"""

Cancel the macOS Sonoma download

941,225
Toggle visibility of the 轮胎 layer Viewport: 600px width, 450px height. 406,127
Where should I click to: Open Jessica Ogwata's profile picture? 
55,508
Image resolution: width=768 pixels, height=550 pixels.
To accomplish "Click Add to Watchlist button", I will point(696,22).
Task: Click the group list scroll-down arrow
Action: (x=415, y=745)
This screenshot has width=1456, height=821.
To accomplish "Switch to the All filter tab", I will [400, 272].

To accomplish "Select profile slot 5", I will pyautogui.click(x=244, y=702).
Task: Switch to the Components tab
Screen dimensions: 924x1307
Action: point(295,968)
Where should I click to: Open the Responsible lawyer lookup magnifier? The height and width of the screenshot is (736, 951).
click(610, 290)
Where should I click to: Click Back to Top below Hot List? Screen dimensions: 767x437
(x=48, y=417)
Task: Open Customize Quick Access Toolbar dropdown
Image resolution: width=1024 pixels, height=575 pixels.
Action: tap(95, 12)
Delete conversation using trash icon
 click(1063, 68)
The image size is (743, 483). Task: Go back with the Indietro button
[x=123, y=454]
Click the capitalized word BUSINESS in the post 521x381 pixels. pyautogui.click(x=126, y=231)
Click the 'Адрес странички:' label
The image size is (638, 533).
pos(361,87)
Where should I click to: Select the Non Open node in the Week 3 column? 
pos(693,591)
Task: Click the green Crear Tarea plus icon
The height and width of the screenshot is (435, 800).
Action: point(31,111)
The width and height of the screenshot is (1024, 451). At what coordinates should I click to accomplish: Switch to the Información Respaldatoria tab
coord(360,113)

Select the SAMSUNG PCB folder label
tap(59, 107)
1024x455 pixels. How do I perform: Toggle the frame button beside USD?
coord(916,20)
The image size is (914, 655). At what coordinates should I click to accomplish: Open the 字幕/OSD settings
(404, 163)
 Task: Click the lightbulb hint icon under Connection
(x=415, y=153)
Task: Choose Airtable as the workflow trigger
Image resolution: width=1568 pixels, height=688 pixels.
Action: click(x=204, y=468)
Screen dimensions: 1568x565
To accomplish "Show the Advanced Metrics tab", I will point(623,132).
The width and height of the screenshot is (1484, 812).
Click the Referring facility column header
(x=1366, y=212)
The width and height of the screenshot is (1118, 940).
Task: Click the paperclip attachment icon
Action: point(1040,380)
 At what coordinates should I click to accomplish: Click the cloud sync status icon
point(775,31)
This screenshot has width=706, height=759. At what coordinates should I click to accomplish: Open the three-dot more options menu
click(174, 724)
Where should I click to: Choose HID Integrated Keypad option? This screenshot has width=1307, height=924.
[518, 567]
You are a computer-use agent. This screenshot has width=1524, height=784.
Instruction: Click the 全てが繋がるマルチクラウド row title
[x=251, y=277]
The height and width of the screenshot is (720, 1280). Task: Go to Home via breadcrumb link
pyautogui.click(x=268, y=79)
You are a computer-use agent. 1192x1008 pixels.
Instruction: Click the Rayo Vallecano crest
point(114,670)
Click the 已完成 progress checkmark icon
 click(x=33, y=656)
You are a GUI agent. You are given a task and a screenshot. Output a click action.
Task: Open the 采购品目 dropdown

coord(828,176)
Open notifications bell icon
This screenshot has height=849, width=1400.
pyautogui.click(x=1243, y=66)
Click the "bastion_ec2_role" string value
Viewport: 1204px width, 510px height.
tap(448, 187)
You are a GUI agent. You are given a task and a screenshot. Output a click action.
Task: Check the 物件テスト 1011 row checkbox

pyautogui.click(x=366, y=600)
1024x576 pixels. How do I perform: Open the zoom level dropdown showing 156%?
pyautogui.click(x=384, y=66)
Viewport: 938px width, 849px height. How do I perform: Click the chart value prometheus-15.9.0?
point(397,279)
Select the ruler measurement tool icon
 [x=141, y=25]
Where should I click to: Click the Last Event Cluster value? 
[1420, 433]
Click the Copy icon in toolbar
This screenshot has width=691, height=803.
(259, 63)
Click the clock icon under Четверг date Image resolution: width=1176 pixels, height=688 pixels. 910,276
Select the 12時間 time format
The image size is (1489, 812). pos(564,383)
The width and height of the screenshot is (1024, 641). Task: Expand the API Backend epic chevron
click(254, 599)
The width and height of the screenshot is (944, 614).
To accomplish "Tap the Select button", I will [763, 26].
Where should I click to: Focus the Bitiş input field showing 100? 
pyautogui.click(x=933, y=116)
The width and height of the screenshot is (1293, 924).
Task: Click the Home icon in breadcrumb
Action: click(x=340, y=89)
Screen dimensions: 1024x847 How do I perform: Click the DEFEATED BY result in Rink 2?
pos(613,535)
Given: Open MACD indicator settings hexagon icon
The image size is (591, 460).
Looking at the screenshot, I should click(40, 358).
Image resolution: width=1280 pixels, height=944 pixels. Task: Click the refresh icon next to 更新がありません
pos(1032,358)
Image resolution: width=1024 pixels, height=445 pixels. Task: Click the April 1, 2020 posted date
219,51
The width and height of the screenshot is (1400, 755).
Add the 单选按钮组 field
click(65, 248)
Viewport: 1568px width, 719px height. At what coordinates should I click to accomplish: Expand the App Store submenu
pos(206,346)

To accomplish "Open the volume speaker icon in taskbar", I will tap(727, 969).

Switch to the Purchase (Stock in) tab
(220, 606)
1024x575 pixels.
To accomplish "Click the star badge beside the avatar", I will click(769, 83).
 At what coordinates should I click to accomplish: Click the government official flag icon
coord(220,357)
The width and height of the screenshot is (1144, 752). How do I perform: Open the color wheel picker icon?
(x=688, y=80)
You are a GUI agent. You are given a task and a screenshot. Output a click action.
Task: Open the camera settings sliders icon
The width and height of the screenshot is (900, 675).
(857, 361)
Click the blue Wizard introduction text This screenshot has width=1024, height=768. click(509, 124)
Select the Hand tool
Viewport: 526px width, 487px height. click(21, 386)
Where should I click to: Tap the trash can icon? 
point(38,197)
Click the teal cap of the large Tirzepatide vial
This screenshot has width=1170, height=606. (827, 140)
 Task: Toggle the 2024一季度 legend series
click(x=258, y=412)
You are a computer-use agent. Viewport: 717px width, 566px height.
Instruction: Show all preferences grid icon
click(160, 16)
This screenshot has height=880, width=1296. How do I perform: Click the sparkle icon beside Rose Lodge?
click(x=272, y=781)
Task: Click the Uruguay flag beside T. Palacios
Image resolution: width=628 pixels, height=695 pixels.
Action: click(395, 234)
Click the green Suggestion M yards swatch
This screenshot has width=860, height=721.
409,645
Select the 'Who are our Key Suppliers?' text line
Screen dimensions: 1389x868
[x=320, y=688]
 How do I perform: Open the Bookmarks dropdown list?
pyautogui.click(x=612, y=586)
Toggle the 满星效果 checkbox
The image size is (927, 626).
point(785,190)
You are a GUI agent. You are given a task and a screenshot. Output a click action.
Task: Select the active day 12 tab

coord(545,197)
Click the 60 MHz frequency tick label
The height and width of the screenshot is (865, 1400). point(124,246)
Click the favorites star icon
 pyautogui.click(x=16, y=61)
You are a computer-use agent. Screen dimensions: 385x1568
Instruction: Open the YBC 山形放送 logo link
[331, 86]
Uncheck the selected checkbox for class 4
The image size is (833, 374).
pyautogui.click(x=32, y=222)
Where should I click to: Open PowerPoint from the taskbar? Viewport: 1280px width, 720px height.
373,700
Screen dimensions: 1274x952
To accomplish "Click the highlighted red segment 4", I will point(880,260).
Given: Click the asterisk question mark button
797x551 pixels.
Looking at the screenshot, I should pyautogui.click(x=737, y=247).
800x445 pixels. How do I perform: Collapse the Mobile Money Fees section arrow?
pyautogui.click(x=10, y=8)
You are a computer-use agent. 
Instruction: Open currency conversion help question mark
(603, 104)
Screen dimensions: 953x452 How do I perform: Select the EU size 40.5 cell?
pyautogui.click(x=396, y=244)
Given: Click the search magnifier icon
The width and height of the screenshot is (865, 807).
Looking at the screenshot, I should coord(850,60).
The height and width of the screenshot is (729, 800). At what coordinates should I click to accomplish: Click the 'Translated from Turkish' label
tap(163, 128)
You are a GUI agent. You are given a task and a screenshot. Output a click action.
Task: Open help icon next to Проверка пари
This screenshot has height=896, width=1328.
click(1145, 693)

"""

List the lines of the material in which the word "computer" occurs.

▶ _Result of this task_:
You are a computer-use agent. This screenshot has width=1524, height=784.
You are a computer-use agent. 1192x1008 pixels.
You are a computer-use agent. Viewport: 717px width, 566px height.
You are a computer-use agent. Screen dimensions: 385x1568
You are a computer-use agent. 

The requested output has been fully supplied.